**Activity**
Work out how many lines below contain the word "screenshot". Only the number is wanted.

**Dataset**
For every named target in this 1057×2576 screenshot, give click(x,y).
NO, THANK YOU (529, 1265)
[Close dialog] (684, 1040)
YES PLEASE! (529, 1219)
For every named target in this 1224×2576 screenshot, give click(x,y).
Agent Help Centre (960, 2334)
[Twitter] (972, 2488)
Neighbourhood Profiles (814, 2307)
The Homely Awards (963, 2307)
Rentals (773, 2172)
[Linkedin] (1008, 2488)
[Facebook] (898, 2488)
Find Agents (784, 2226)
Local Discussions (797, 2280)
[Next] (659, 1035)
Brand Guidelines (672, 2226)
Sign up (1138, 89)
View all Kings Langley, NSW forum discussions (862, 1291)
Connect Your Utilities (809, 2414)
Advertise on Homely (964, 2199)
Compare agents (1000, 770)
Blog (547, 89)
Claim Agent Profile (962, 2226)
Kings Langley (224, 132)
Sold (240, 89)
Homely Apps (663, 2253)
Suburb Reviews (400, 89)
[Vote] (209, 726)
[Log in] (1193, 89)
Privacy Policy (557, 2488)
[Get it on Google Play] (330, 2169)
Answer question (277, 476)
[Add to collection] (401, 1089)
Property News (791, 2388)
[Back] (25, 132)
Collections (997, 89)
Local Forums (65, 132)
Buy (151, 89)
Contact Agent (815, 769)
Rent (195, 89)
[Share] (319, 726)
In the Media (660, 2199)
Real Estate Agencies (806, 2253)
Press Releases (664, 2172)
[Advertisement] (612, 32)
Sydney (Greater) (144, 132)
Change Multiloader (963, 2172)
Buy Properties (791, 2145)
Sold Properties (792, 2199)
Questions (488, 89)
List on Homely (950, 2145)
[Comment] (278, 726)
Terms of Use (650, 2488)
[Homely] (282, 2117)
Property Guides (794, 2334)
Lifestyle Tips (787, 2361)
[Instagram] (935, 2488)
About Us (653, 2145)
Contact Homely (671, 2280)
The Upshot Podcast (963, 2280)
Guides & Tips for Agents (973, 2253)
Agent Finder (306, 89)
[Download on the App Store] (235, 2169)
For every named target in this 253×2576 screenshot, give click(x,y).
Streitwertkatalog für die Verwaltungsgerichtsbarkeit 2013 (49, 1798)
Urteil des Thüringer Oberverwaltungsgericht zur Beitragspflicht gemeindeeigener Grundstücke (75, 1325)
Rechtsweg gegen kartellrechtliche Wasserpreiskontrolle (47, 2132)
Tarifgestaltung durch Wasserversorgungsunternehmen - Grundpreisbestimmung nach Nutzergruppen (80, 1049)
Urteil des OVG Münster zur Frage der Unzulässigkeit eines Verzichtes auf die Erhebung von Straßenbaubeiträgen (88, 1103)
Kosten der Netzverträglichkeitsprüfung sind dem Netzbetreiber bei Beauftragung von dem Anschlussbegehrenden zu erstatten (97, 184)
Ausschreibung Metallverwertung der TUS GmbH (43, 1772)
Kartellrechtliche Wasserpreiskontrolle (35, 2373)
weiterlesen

**Solution for this task**
3